GPU Passthrough on Proxmox: Run LLMs in a VM

By SumGuy 11 min read
GPU Passthrough on Proxmox: Run LLMs in a VM

Your 3090 Deserves Better Than Being Ignored by a Hypervisor

You spent a non-trivial amount of money on that GPU. Maybe a 3090, maybe a 4090, maybe something you grabbed used at a price that made your spouse give you the look. Either way, it’s sitting in your Proxmox box, and right now your LLM workloads are running on the host directly — or worse, on CPU — because getting GPU passthrough to actually work feels like debugging someone else’s cursed bash script at 2 AM.

Here’s the thing: GPU passthrough on Proxmox is absolutely worth doing. You get GPU isolation per-VM, you can run your Ollama or vLLM stack inside a clean Linux VM without contaminating the host, and if you have two GPUs you can even pass one to a Windows gaming VM and keep the other for inference. The catch is the process is annoying in very specific ways, and the NVIDIA driver situation makes everything worse by design.

This guide gets you from a working Proxmox host to nvidia-smi returning clean output inside your VM. Let’s do this.


Step 1: IOMMU in GRUB — Enable It or Nothing Else Matters

GPU passthrough relies on IOMMU (Input-Output Memory Management Unit) support in the CPU and chipset. Intel calls it VT-d, AMD calls it AMD-Vi. Both work. Neither is on by default.

Edit your GRUB config:

/etc/default/grub
# Intel
GRUB_CMDLINE_LINUX_DEFAULT="quiet intel_iommu=on iommu=pt"
# AMD
GRUB_CMDLINE_LINUX_DEFAULT="quiet amd_iommu=on iommu=pt"

The iommu=pt flag enables passthrough mode — it tells the kernel to only use IOMMU for devices that need it, which reduces overhead for everything else. Some guides skip this. Don’t skip it.

Terminal window
update-grub
reboot

After reboot, verify it took:

Terminal window
dmesg | grep -e IOMMU -e iommu | head -20

You want to see something like:

[ 0.000000] DMAR: IOMMU enabled
[ 0.275000] pci 0000:00:00.0: Adding to iommu group 0

If you see nothing, your CPU or BIOS doesn’t have VT-d/AMD-Vi enabled.
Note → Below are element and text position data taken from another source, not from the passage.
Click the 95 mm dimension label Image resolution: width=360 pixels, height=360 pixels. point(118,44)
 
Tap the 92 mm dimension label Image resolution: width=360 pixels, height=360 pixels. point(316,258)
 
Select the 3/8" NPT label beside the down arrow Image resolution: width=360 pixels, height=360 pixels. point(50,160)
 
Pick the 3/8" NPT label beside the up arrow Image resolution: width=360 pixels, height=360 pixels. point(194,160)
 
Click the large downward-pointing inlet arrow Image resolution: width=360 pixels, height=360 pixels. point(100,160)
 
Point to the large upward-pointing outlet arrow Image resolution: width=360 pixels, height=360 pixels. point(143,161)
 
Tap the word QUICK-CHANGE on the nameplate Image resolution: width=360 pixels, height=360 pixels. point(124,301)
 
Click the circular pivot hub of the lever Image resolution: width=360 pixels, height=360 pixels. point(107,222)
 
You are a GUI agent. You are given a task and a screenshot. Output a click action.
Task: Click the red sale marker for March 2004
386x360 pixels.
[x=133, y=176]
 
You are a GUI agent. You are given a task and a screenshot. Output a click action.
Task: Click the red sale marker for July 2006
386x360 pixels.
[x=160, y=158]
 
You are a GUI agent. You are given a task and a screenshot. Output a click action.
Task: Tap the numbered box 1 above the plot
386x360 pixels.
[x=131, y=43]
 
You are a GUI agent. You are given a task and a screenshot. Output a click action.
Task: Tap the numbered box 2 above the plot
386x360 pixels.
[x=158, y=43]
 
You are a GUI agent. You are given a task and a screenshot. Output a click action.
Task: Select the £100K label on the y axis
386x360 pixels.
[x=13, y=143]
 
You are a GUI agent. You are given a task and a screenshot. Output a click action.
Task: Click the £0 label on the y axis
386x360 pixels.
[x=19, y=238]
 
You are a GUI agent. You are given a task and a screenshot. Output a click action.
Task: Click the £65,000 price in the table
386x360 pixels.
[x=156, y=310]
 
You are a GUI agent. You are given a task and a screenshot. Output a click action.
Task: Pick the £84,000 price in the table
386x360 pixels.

Go into BIOS and enable it before continuing.


Step 2: Find Your IOMMU Groups

IOMMU groups determine what devices get passed through together. Ideally your GPU and its audio device land in their own group with nothing else. In practice, especially on consumer Intel boards, you’ll find your GPU sharing a group with other PCIe devices. That’s the pcie_acs_override situation we’ll address later.

Run this to see your groups:

Terminal window
for d in /sys/kernel/iommu_groups/*/devices/*; do
n=${d#*/iommu_groups/*}; n=${n%%/*}
printf 'IOMMU Group %s ' "$n"
lspci -nns "${d##*/}"
done | sort -V

You’re looking for output like this for your GPU:

IOMMU Group 14 0000:09:00.0 VGA compatible controller [0300]: NVIDIA Corporation GA102 [GeForce RTX 3090] [10de:2204] (rev a1)
IOMMU Group 14 0000:09:00.1 Audio device [0403]: NVIDIA Corporation GA102 High Definition Audio Controller [10de:1aef] (rev a1)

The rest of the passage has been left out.